• **ABOUT THIS EXERCISE**
In the piece about Aravind Eye Care System, what year was Aravind founded?

• **PAGE EXCERPT**
------------------------------------------------------------------------

Aravind Eye Care System

Keeping their Eye on the Business of Equitable Care

It takes vision to start a good-for-the-world business. Especially when your mission is to address a serious and widespread health problem, such as avoidable blindness caused by untreated cataracts. That’s exactly what Dr. Govindappa Venkataswamy (Dr. V) was inspired to do in his native country, India. “The problem of avoidable blindness is quite high in Southeast Asia and India,” says Dhivya Ramsamy, senior faculty member of Aravind Eye Care System (Aravind). “We are genetically predisposed to cataracts, especially early onset. People tend to develop them in their 50s or even earlier.”

Challenges like a growing population, inadequate infrastructure, poverty, and illiteracy strained the government’s ability to meet the country’s eye care needs. Dr. V envisioned a new model, one that would provide equitable, high quality care for everyone, regardless of their ability to pay. He founded Aravind in 1976 with a staff of four; and what started as an 11-bed hospital is now an international standard bearer.

Today’s Aravind Eye Care System is a multifaceted conglomerate comprising eye care facilities, an ophthalmic manufacturing unit, eye banks, and post-graduate training and management consulting institutes. Aravind’s eye care facilities alone include 14 hospitals, six outpatient examination centers, and 91 primary care facilities in South India.

------------------------------------------------------------------------

(Data taken from a dataset)
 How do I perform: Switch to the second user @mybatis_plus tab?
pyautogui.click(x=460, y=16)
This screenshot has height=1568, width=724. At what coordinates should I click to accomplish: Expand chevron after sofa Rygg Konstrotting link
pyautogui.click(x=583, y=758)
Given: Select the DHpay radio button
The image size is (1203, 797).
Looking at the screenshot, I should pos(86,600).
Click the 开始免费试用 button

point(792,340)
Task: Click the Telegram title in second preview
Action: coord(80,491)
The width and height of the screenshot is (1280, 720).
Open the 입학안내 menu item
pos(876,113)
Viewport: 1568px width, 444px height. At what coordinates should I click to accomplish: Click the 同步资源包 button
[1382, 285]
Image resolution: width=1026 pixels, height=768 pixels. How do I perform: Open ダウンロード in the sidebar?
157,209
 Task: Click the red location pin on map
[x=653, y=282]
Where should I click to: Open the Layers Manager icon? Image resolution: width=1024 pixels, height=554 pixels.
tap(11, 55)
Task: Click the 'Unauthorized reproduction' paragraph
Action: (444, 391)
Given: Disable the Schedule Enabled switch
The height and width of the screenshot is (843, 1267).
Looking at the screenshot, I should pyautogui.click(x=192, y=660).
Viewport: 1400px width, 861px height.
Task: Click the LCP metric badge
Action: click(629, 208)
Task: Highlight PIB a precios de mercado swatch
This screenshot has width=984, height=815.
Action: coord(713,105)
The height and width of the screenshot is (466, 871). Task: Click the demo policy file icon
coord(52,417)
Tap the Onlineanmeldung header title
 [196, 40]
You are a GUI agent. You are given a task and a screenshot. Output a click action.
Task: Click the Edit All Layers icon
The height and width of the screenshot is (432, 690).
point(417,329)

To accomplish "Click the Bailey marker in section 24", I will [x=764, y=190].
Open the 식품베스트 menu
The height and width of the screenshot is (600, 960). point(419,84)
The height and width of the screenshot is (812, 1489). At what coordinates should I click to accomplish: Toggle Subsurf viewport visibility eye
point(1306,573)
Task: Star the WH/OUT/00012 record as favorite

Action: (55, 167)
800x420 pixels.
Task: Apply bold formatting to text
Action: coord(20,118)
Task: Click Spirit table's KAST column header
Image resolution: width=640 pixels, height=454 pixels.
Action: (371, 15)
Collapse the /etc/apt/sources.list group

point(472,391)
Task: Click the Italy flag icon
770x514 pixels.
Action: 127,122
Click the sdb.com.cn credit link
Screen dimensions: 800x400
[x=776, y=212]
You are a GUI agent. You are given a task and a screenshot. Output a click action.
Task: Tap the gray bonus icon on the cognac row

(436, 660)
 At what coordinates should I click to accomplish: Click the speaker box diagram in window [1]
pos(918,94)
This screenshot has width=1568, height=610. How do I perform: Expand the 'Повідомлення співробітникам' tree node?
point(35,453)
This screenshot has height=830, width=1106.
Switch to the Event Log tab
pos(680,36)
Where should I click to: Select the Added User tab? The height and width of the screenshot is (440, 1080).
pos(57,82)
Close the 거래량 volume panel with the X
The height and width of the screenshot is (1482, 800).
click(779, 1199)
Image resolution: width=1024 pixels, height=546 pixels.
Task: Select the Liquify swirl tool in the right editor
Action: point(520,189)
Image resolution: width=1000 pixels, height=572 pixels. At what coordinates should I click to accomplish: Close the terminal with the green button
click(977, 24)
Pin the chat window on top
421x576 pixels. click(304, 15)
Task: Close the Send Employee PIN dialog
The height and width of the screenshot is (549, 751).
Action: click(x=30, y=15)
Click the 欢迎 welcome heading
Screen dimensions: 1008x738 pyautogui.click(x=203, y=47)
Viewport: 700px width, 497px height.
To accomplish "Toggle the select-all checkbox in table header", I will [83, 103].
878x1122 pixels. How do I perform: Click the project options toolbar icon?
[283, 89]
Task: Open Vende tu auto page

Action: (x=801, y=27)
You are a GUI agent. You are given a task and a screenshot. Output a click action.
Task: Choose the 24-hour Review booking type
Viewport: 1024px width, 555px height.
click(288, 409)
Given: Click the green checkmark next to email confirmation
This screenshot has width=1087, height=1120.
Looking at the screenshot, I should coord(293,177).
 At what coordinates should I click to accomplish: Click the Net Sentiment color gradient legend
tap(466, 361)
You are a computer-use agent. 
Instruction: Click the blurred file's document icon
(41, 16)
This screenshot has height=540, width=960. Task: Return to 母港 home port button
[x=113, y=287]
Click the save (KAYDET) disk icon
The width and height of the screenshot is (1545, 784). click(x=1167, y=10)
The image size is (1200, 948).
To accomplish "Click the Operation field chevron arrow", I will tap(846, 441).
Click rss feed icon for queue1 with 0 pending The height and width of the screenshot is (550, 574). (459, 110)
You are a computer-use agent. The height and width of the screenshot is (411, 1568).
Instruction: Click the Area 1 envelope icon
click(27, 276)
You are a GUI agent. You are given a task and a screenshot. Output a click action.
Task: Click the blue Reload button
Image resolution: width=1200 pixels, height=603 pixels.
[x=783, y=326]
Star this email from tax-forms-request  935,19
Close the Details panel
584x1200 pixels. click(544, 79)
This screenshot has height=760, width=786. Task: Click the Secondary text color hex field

------------------------------------------------------------------------

• **ANSWER SPACE**
1976